ラグビーワールドカップの日本の活躍は目覚ましいものがありました。特に注目を浴びたのは、やはり五郎丸選手でしょう。独特のポーズでキックを蹴る姿が話題になり、一大ブームを巻き起こしています。
五郎丸選手は、キックの際に毎回同じアクションをすることで行動そのものに集中し、雑念を取り払うことでキックの精度を高めています。「ここで外したらまずいな・・・」「難しい角度だけど大丈夫だろうか・・・」という不安が出ないように、何も考える必要のない状態をつくっているんですね。これをルーティンと呼ぶことはご存知の事と思います。

 しかし、仕事においてこのルーティンは良いことばかりではありません。会社に出社して同じ席に座る。同じようにパソコンを立ち上げる。目の前にはいつもの係長、隣にはいつもの後輩・・・。毎日同じような状態を繰り返すことで、仕事には慣れ、失敗も減り、精神的なストレスも軽減されるかもしれません。
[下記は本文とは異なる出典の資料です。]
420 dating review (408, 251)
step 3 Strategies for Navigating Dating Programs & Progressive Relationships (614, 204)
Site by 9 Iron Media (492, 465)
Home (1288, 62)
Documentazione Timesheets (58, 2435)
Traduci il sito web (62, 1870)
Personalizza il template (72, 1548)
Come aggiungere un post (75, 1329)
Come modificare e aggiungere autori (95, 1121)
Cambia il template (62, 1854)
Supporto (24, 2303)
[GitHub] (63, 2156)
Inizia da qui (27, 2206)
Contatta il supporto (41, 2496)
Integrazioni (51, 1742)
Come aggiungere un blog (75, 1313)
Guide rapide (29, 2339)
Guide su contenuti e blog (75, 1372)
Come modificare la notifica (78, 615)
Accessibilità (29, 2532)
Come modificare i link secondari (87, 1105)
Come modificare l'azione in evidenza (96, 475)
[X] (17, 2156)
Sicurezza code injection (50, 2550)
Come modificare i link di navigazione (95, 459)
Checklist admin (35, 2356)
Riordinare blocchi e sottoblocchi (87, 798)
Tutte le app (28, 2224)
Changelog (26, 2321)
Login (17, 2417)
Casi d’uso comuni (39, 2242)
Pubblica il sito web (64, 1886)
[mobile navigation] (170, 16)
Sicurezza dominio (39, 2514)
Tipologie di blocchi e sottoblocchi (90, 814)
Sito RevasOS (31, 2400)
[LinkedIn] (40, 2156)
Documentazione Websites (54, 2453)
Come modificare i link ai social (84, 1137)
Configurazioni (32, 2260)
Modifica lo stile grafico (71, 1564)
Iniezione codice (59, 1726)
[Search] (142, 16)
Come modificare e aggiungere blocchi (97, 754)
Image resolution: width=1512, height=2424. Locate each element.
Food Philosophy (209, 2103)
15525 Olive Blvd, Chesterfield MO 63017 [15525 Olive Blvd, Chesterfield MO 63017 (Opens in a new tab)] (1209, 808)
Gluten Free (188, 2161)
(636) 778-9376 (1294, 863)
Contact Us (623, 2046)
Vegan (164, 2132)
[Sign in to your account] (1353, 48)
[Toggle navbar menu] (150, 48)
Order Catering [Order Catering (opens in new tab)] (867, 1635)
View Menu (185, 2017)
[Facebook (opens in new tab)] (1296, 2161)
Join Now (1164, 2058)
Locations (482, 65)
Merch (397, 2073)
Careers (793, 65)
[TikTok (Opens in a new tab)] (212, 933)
そう、「何も考える必要のない状態」になるのです。要するにルーティン、いわゆるルーチンワークになってしまうということです。
 確かに多くを考える必要がなくなると一見楽なのですが、当然マンネリ感が襲ってきます。要するに仕事に飽きてきて、面白味を感じられなくなるのです。段々と、前向きな気持ちも失われ、気持ちも沈んでくる・・・。そのような状態に陥ることも考えられます。
 同じようなことを同じようにやっているメンバーばかりで、新しい行動が起こらず、気持ちが沈んでいるチームは強いチームと言えるのでしょうか?

 以前、私自身、仕事がマンネリ化して気持ちが沈んでいた時に家内にこう言われました。「会社から、駅に行くルートを変えてみたら?」と。そんなことで何が変わるのかと思いながら、実際にやってみるとこれが意外に効果がありました。ちょっといつもと違うことをしただけで、気持ちが一気に新鮮になることを体感したのです。
 上司である我々は、チームがマンネリ化して気持ちが沈み、新しいことを生み出せなくなることを防がなくてはなりません。気持ちを新鮮に保つようなちょっとした工夫をすることが必要なのです。

 これまで、私がお会いしたクライアントのマネジャーでチームのマンネリ化を防ぐために行っていたちょっとした工夫を羅列します。


【1ヶ月に1回、必ず席替えをする(マネジャーの席も、ごちゃまぜにする)】

 非常に簡単な方法ですが、1ヶ月に1回という徹底ぶりには驚かされました。しかし、これを実施してから、オフィスの空気が明るくなったそうです。マネジャーも上座とは限りません。


【朝礼と夕礼を交互に行う】

 朝礼を毎日やっていると、これも儀式化してしまい、全く効果がなることがあります。そこで、偶数月は朝礼をし、奇数月は夕礼をするというやり方をしているクライアントもありました。気持ちの違いだけでしょうが、結構効果があったようです。


【違う部署の会議に用もなく参加する】

 当番制で、違う部署の会議に参加するというものです。他の部署が喧々諤々やっている様子は大変新鮮なようで、「ここも大変だな・・」と部門間の亀裂も減るとか。


【テキトーな会議をする】

 外に出ないと決まっている日に、敢えて私服でお菓子を食べながら会議をしている会社もあります。中には、就業後に会議室に缶ビールを持ち込んで会議をするケースもありました(もちろん毎回ではありません。ごくたまに)。いつもと違ったシチュエーションなので、アイデアが出るそうです。

マンネリを防ぐ「ちょっとした工夫」で、仕事上のルーティンから抜け出しましょう。